そう話すのはさまざまな家電の企画、開発に携わってきた加藤さん。たしかにアイリスオーヤマにはユーザーにとってより身近で使いやすい、手に取りやすい製品が多い印象だ。そんな親近感を覚える理由のひとつに、「値ごろさ」が挙げられる。いわゆるコスパが高い家電として、昨今では大きく支持されている。

▲新商品を生み出すにあたり社内では定期的な新商品開発会議を行い、そこで決裁を通過する必要がある

「当社では価格を性能や使いやすさと同じ、お客様が手にとるきっかけとなる商品の機能のひとつだと捉えています。家電に参入する以前から、S(シンプル)、R(リーズナブル)、G(グッド)が商品開発の三本柱です。

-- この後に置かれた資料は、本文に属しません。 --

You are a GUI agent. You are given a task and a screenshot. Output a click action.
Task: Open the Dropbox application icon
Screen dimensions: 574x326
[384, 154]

その理想とする価格を実現するために、例えば大連工場で生産している製品はネジ1本にしても、現地で仕入れるより安いのであれば自分たちで作ってしまおう、ということも。もちろん家電メーカーとしてクオリティを担保できるよう品質管理にも力を入れたうえで、ただ従来のやり方を踏襲し続けるのではなく、常に価格を抑えられる資材や手法を模索しています」

▲ただ低価格実現だけでなく、生産ラインでは当然品質管理も徹底

価格と品質のバランスを実現するため工夫を凝らしているのが伺える。その一方で、コスパを強みとするメーカーならではのジレンマもあるのだとか。

「製品の幅を広げるなかで、なかなか世間のイメージを払拭できない悩みもありますね。例えば同じ掃除機でも、価格帯が1万円のものと3万円のものではお客様の求めるニーズは違います。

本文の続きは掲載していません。